[Problem set]:
#1 Answer these from the blog post below, one line each:
(a) Since what grade has the writer been hiding emotions behind a smile?
(b) How often does the writer argue with family?
(c) What does the writer say a music player might do that is a reason to be happy?
#2 In the blog post below, turn the paragraph beginning "Go with the flow" into a short bulleted list that keeps its main points.

[Document segment]:
'''

I took this just a few minutes ago. How accurate. If I'm not already like these traits, I have been trying hard to reach it. I've always been simpleminded to a degree, and I adore that. Just to be happy to be happy. Or because there's a flower on a bush in your yard. Or because your music player played a song you wanted to hear first.
I hardly argue with my family, lucky I guess. I love my family to bits.
Go with the flow: yeah, that's some thing I try to do as much as possible. Things are easier that way. Less stress usually if things don't turn out just perfect. Hard to get disappointed when you don't expect anything, but easily pleased when it happens.
Skilled at hiding what you're actually thinking behind a smile: Now there's something I can actually fess up to with pride. I've been doing it since the third grade, hiding my emotions/ Fronting them. Turning discomfort and levels of pain into enjoyment. It's only recently that I've actually been letting people behind this long standing mask of sorts. Only recently that I've been relieving it of it's duty. Or rather, not lying as much to so many people. Granted, it's just a few people (More now that this could be read, but will it be read I wonder.) but it is a start. I still don't know how I like it though, this not lying to people. Just have to give it time I suppose.

'''

[Material]:
'''

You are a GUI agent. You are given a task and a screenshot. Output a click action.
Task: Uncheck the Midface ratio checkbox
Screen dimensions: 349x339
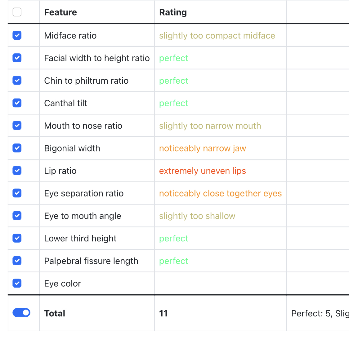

'''

[In response]:
#1
(a) Since the third grade.
(b) Hardly ever.
(c) Play a song you wanted to hear first.

#2
- The writer tries to go with the flow as much as possible.
- Things are easier that way.
- There is usually less stress when things don't turn out perfectly.
- Expecting nothing makes disappointment hard and being pleased easy when things do happen.